Autres provinces : une lente évolution
Bien que l’on s’attende généralement à ce que d’autres provinces suivent l’exemple du Québec et réforment (ou créent) leurs propres lois sur la protection de la vie privée dans le secteur privé, l’évolution est beaucoup plus lente qu’au Québec ou au fédéral. Voici un aperçu de l’évolution de la réforme législative en Colombie-Britannique, en Alberta et en Ontario.
Colombie-Britannique
En février 2020, l’Assemblée législative de la Colombie-Britannique a formé un comité spécial chargé d’examiner la loi provinciale intitulée Personal Information Protection Act. Les recommandations [PDF ; en anglais seulement] du comité spécial comprennent la création de pouvoirs d’application renforcés pour l’organisme de réglementation, comme le pouvoir d’imposer des sanctions. Il est également recommandé de créer des exigences en matière de notification des atteintes à la sécurité et des droits de portabilité des données, ainsi que d’établir de nouvelles catégories de données, à savoir les données protégées par un pseudonyme et les renseignements sensibles. Les recommandations envisagent en outre la création de régimes particuliers de protection de la vie privée des employés et des renseignements personnels sur la santé.
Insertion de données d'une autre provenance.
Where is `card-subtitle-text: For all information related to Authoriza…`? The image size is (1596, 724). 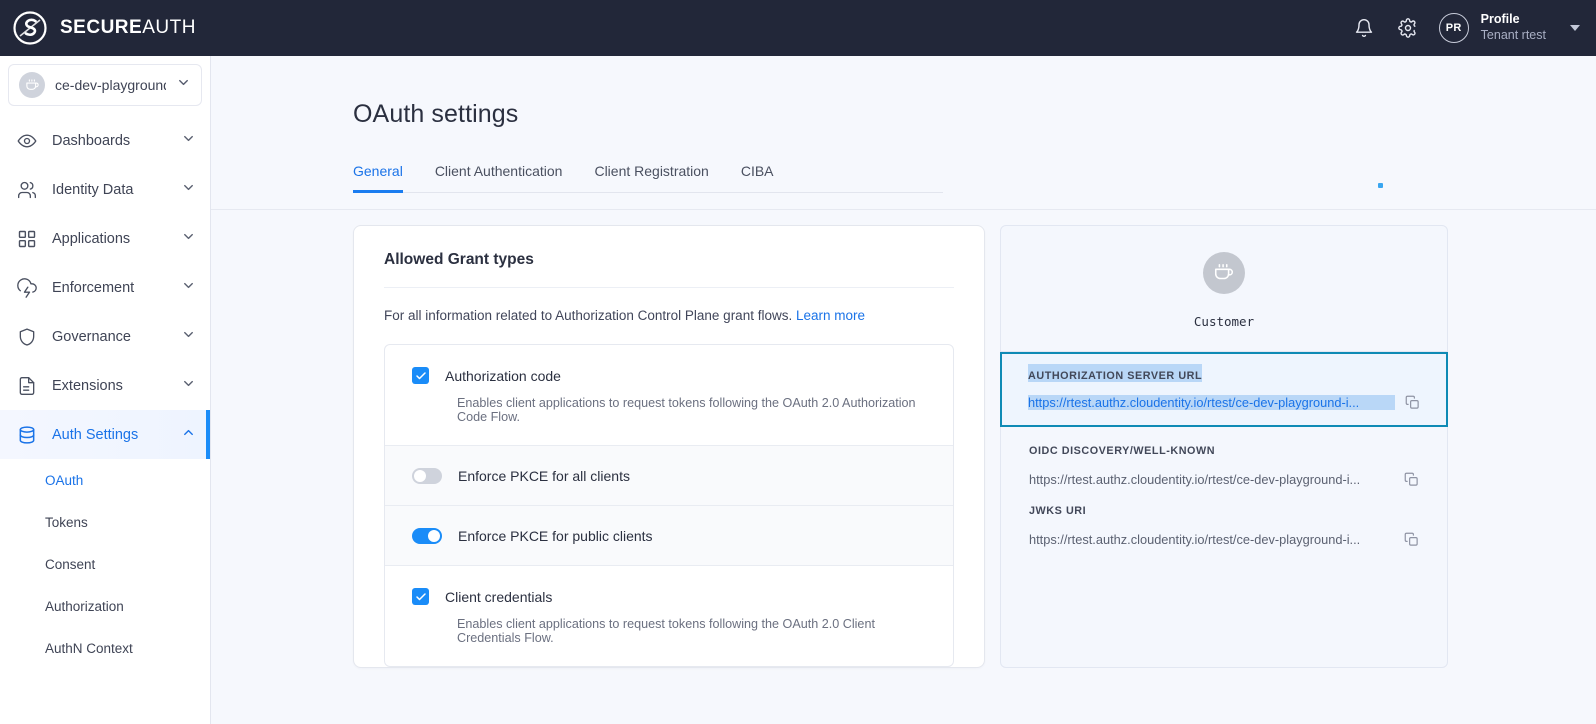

À l’heure actuelle, le gouvernement de la Colombie-Britannique n’a pas encore présenté de projet de loi visant à mettre en œuvre l’une ou l’autre des réformes proposées.
Alberta
Le ministère des Services de l’Alberta a sollicité des commentaires sur la réforme législative touchant la protection de la vie privée au cours de l’été 2021 et a organisé des groupes de discussion ciblés à l’automne de la même année. Cependant, la province n’a pas encore présenté de projet de loi réformant la loi intitulée Personal Information Protection Act [PDF].
Ontario
Le gouvernement de l’Ontario a lancé une consultation concernant l’ébauche d’une loi détaillée sur la protection de la vie privée dans le secteur privé en 2020 et a publié un livre blanc sur le sujet en 2021. Cependant, la réforme législative n’a aucunement progressé depuis les élections provinciales de juin 2022.
En outre, le gouvernement de l’Ontario a introduit une nouvelle exigence de transparence en avril 2022 par la modification de sa Loi sur les normes d’emploi, qui oblige désormais les entreprises établies en Ontario comptant plus de 25 employés à mettre en œuvre une politique en ce qui a trait à la surveillance électronique des employés. Le commissaire à l’information et à la protection de la vie privée de l’Ontario a déclaré que bien que ces modifications représentent une première étape intéressante pour aider les Ontariens et les Ontariennes à comprendre les pratiques de leurs employeurs, la surveillance électronique en milieu de travail devrait être régie par une loi provinciale détaillée sur la protection de la vie privée dans le secteur privé. De plus amples informations sur les politiques de surveillance électronique sont disponibles dans notre article sur le travail et l’emploi.
Ce qui nous attend en 2023
L’année prochaine, le paysage canadien de la protection de la vie privée, tant sur la scène fédérale que provinciale, devrait continuer d’évoluer de façon importante. Compte tenu des coûts de conformité importants et des lourdes amendes auxquelles les entreprises peuvent s’exposer (de manière imminente au Québec), nous les encourageons toutes à agir de manière proactive et à se préparer à la mise en œuvre des modifications adoptées ou projetées.